Je le laisse à son dessin animé et m'approche de la table où est déjà préparé notre petit déjeuner pour chacun.


Par la remarque de Vincent il y a quelques jours, je prends soin de limiter ma quantité d'aliment lors du lever, malgré qu'aujourd'hui aussi, mon envie irrépressible de dégommer la montagne de pancakes restante est présente. Pourtant, sans que je le souhaite – ou sans en avoir le droit –, ma main s'approche de l'assiette des petites crêpes comme pour en reprendre quelques unes. Mon geste se fige lorsque je l'entends.

Ses pas lents, ses yeux perçants qui se posent sur moi, ses traits et ses mains crispés. Sans même le voir, je le devine. Il s'approche de moi, pose ses doigts à gauche de ma taille et la serre. Son visage se rapproche du mien, bien trop.

« Qu'est-ce que tu fais ? Tu en as déjà beaucoup, non ?» chuchote-t-il à mon oreille droite.


Ma culpabilité arrive tout de suite après la fin de sa phrase.

Mes kilos en trop qui font de moi une honte pour lui.

Le rebond de mon ventre qui ne veut pas partir depuis l'accouchement.

Lui qui disait que j'étais si belle. Et qui, maintenant, ne cesse de me faire des remarques à propos de tout ça.

Je ne l'ai toujours pas regardé, mais je sens son regard qui, malgré la grosseur de mes courbes, ne peut s'empêcher d'atterrir sur ma poitrine.


Je ramène ma main le long de mon corps et guette avec avidité le plat dans lequel je voulais me servir. Comme signe d'abandon, je m'installe à ma place et grignotte doucement le plat tel une petite princesse.

C'est comme ça qu'il veut me voir manger. Avec lenteur, sans bruit et sans gourmandise. Comme si sauter le repas ne serait pas un problème.

Nael me rejoint vivement à table après m'avoir entendu m'y installer, tandis que Vincent prend son assiette, sa tasse de chocolat chaud – son péché mignon – et s'en va.

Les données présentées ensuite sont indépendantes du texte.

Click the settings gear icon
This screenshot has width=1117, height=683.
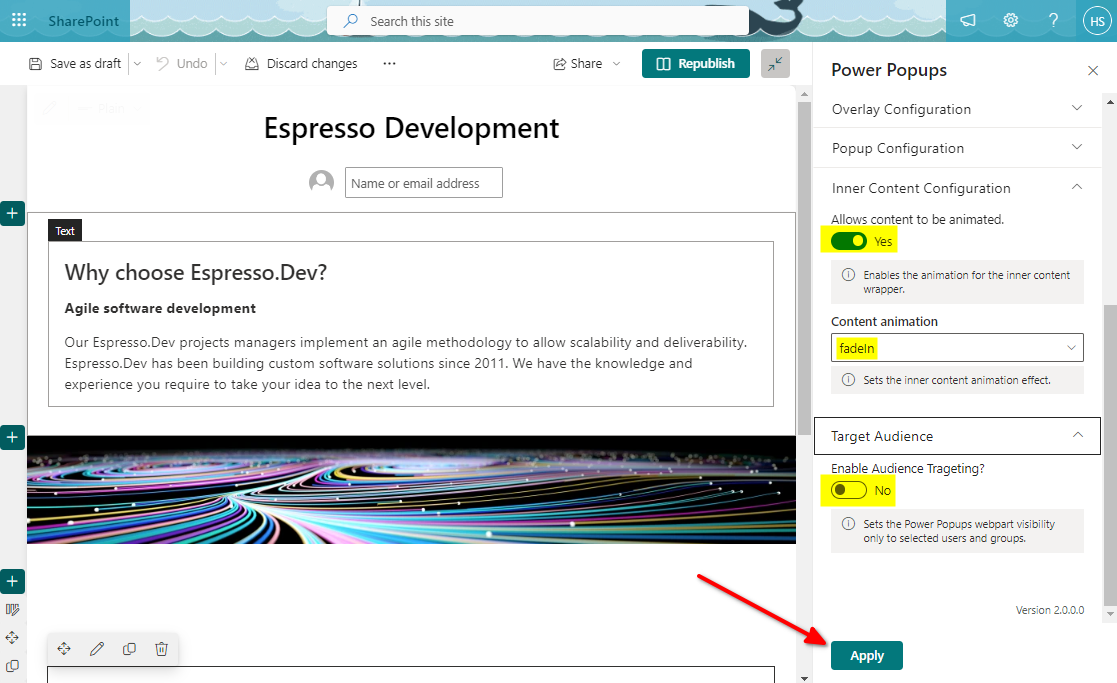click(x=1011, y=21)
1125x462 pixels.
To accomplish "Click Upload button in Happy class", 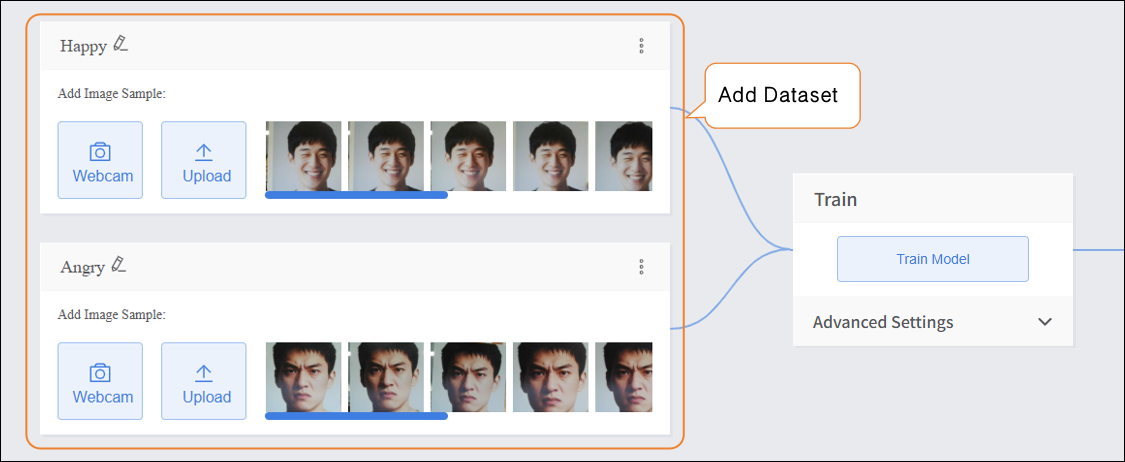I will pos(204,160).

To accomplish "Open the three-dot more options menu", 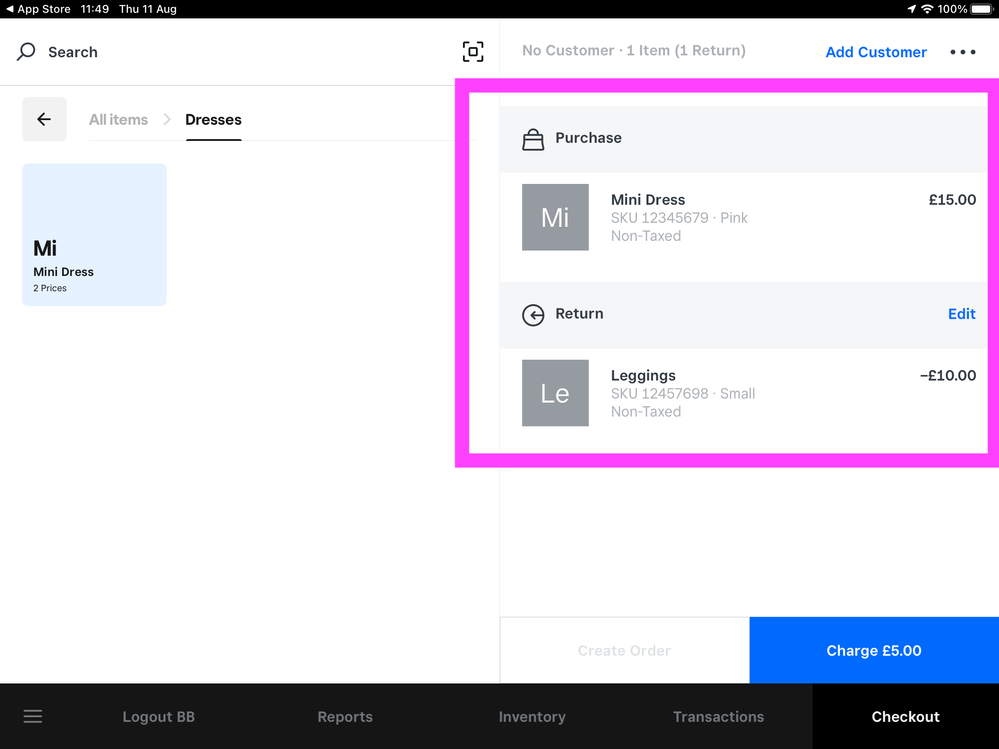I will click(x=962, y=52).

Je reporte mon attention sur mon petit ange qui dévore les pancakes et les fixe avec adoration. Entre deux bouchées, il s'esclaffe en me disant que c'est super bon et qu'il espère que je cuisinerai toujours pour lui, même adulte. S'il ne m'empêche pas de sortir voir mon fils.

Pour rajouter un peu d'ambiance, je prends mon téléphone dans la poche de mon blazer et mets de la musique sur la petite enceinte qui repose près de l'évier en marbre. La chanson Flowers de Miley Cyrus passe en première, et je ne m'empêche pas de m'ambiancer dessus en balançant les bras n'importe comment, ce qui n'échappe pas à mon trésor. Un petit rire s'échappe de sa gorge et, tel l'imitateur qu'il est, il recopie chaque geste que je fais, aussi farfelus qu'ils puissent être. Je fredonne les paroles, mais avec ses bouchées d'ogre, impossible qu'il puisse faire pareil sans s'étouffer. La musique terminée, une autre s'enchaine, plus calme cette fois. J'arrive alors à terminer ma maigre portion de déjeuner sans me dandiner dans tous les sens, et attends qu'il finisse son assiette plus remplie que la mienne.

Je porte un peu de jalousie à son égard pour la liberté que lui laisse son père. Pourtant, quand je pense à ce qu'il entend et ce qu'il voit une fois à la maison, je l'envie moins.


Un enfant ne devrait pas être témoin de la violence déguisée en amour entre ses parents.